## Written exercise
Arrange the lines as a numbered list with no blank lines. Start at the line that contains "At what coordinates", stop after the line that contains "coord(25,23)", and leave out the pictures.

## Material for this exercise

• • • • • • •

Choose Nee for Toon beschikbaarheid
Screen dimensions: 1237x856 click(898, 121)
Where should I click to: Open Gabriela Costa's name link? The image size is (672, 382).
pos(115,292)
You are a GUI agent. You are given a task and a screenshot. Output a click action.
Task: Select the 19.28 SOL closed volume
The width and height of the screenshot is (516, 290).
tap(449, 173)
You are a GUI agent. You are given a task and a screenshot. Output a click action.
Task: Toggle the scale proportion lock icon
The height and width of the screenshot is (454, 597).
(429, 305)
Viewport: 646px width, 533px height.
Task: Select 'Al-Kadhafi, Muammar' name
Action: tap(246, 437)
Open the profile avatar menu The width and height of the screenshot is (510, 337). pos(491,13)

• • • • • • •

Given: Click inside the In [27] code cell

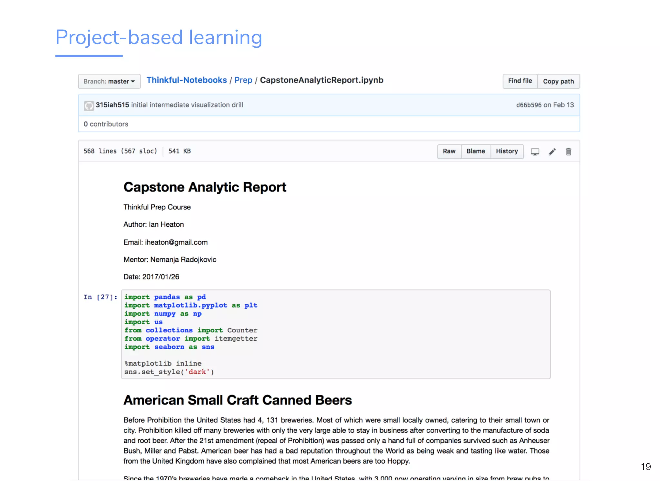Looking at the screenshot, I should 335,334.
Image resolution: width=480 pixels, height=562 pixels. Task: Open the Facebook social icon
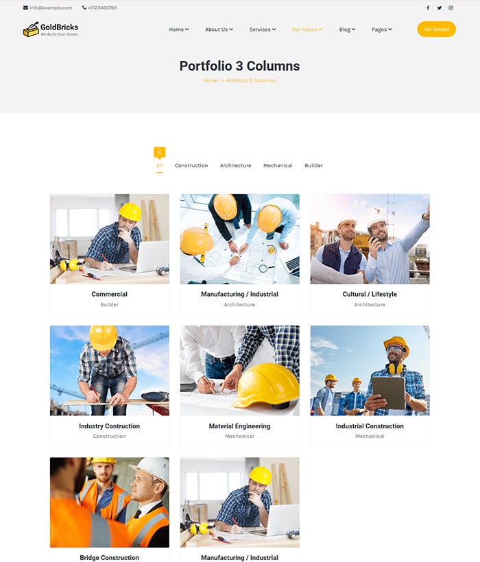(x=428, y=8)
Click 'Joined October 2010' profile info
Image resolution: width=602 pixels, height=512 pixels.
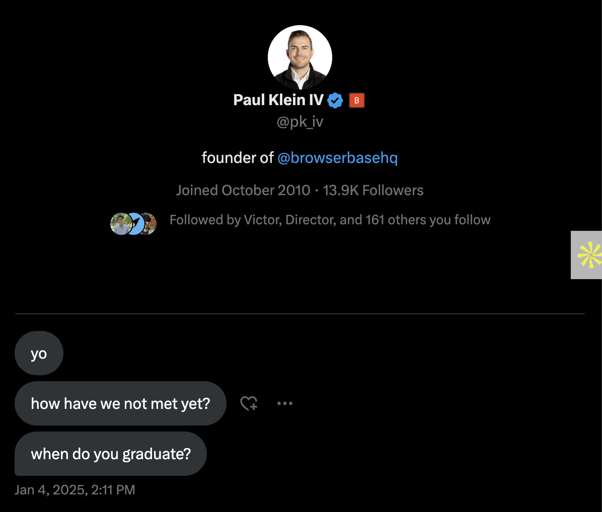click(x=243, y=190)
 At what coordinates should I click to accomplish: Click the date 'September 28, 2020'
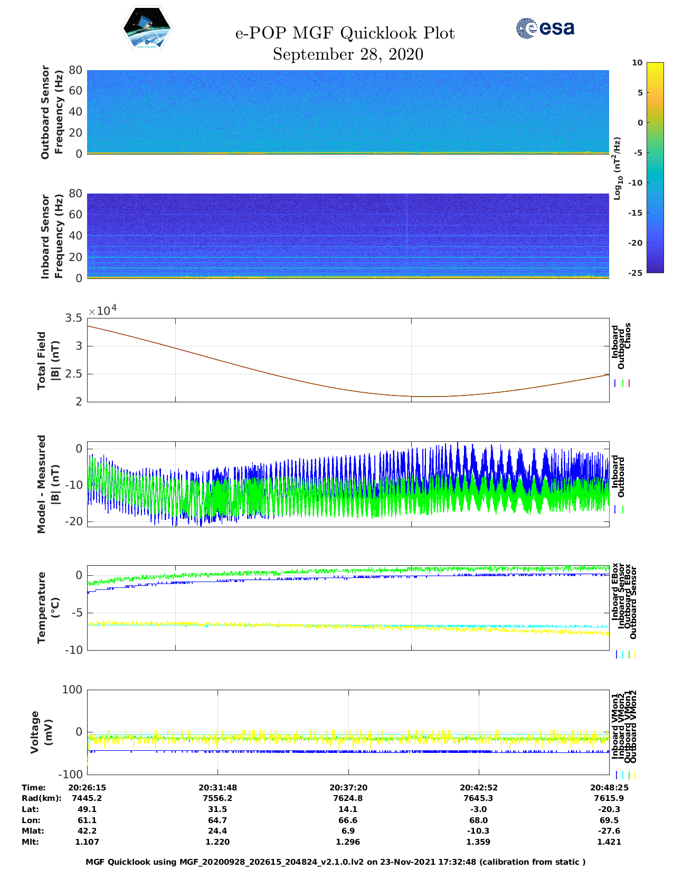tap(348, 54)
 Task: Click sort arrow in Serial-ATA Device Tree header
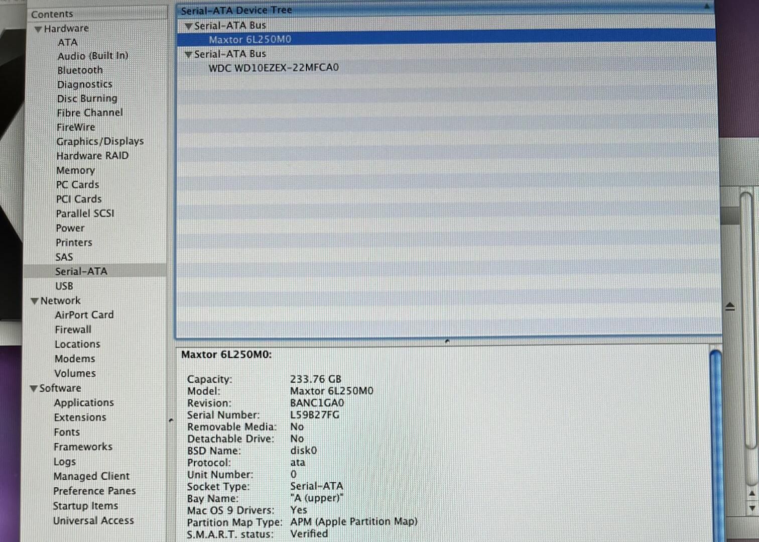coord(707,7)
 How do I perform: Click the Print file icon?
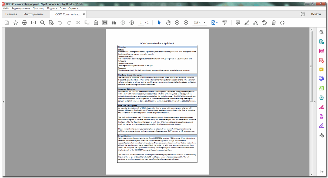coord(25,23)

• • • • • • •

## The solution
1.  At what coordinates should I click to accomplish: Click the date 'September 28, 2020'
2. tap(348, 54)
3.  Task: Click sort arrow in Serial-ATA Device Tree header
4. coord(707,7)
5.  How do I perform: Click the Print file icon?
6. coord(25,23)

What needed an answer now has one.